Excerpt:
┌────────
The idea gained currency under President Boris Yeltsin in 1997, when his close circle, alarmed by the Russian president's ailing health, started to think about a possible successor. Some of them turned their attention to the living descendents of the Romanov dynasty. That same year, renovation work began at the Kremlin to restore the coronation hall and the tsar's throne. In 1998, Yeltsin attended a state ceremony to bury the remains of the last Russian emperor, Nicolas II, and his family, who were killed by the Bolsheviks in 1918.
Interest, however, in the monarchy idea waned as Yeltsin's circle realized that no living Romanov, for various reasons, had a legitimate claim to the Russian throne and the project was abandoned.
But under Russian President Vladimir Putin interest in Russia's imperial and monarchical past grew legs once again. In 2000, the Russian Orthodox Church canonized Nicolas II and his family. Since that time, Russia has seen a boom in the number of monarchist organizations. Recent years have seen the release of hundreds of books and films about the monarchy.
At various times, politicians from across the political spectrum have endorsed constitutional monarchy for Russia, including the former Union of Rightist Forces co-Chairman Boris Nemtsov, Liberal Democratic Party of Russia head Vladimir Zhirinovsky, and St. Petersburg Governor Valentina Matviyenko.
Many intellectuals and cultural icons have also jumped on the monarchy bandwagon. Two of Russia's most popular filmmakers, Nikita Mikhalkov and Stanislav Govorukhin, have paraded their monarchist colors. Stanislav Belkovsky, the founder of the National Strategy Institute, said in February 2005: "I believe that the restoration of the monarchy, either formally or informally, is the only choice for Russia, since it is the only way to restore the sanctity of the supreme power."
└────────
Listed records:
┌────────
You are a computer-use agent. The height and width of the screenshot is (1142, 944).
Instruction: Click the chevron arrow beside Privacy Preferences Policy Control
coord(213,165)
└────────
┌────────
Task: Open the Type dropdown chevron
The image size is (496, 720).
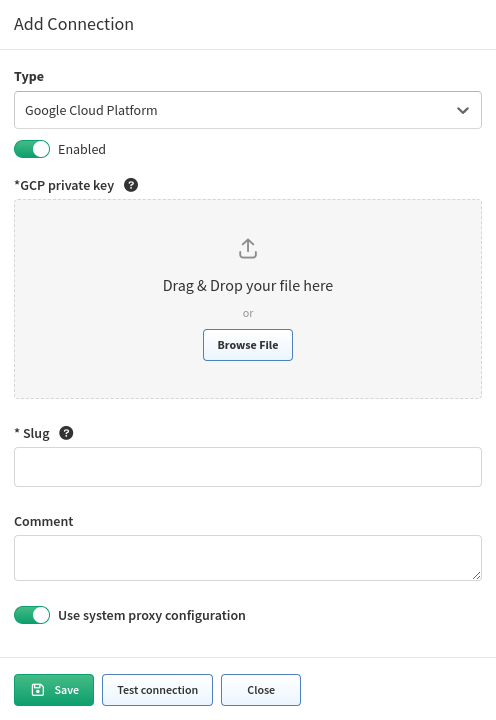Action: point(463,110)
└────────
What to work on: Pick up the passage on the revival of monarchist ideas in Russia after its final sentence and continue it.

Exercise answer:
The amount of television coverage certainly suggests the Kremlin's involvement in -- or, at the least, tacit approval -- of monarchist revivalism. And the state's hand has been revealed in other places. In 2005, a book called "Project Russia," by unnamed authors, appeared on the website of a state-security veterans organization in St. Petersburg. The book argues that Russia was a monarchy for 1,000 years and, even after 1917, it became a republic only nominally.
The book harshly criticizes Western-style electoral systems and advocates the gradual revival of Russia's monarchy between 2008 and 2016. It suggests a new monarch could be chosen from among the country's prominent citizens. The author saw Putin's 2004 abolition of gubernatorial elections as a first step in this direction. The book suggests using the media -- movies, documentaries, talk shows, lectures, and newspapers -- to sell the monarchy to the Russian people.
According to Russian media reports, "Project Russia" originated as a series of lectures delivered to the cadets at the Federal Security Service (FSB) and military intelligence (GRU) academies. It was later published in a special edition for members of the presidential administration, the government, the army's General Staff, the Duma, top clerics of the Russian Orthodox Church, and Russian business leaders.
Over the last 10 years, the number of Russians supporting monarchist ideas has risen threefold. A September poll by the All-Russia Center for the Study of Public Opinion (VTsIOM) indicated that 19 percent of Russians agreed with restoring the monarchy, but only if an acceptable candidate can be found. Support is higher in Moscow and St. Petersburg.
But only 6 percent of those who favor the monarchy wanted the future guardian of the realm to be a Romanov. The majority thought a monarch should be a prominent public figure chosen in a referendum. In this way, the poll reveals less the prevalence of monarchist ideas than a traditional Russian desire for strong leadership.
The idea of monarchy is intrinsically tied up with the notion of succession, which makes it of special interest to Russia's current political elite, for whom that issue is a perpetual problem. Many Putin supporters would relish the idea of an anointed successor rather than have to bother with a presidential election.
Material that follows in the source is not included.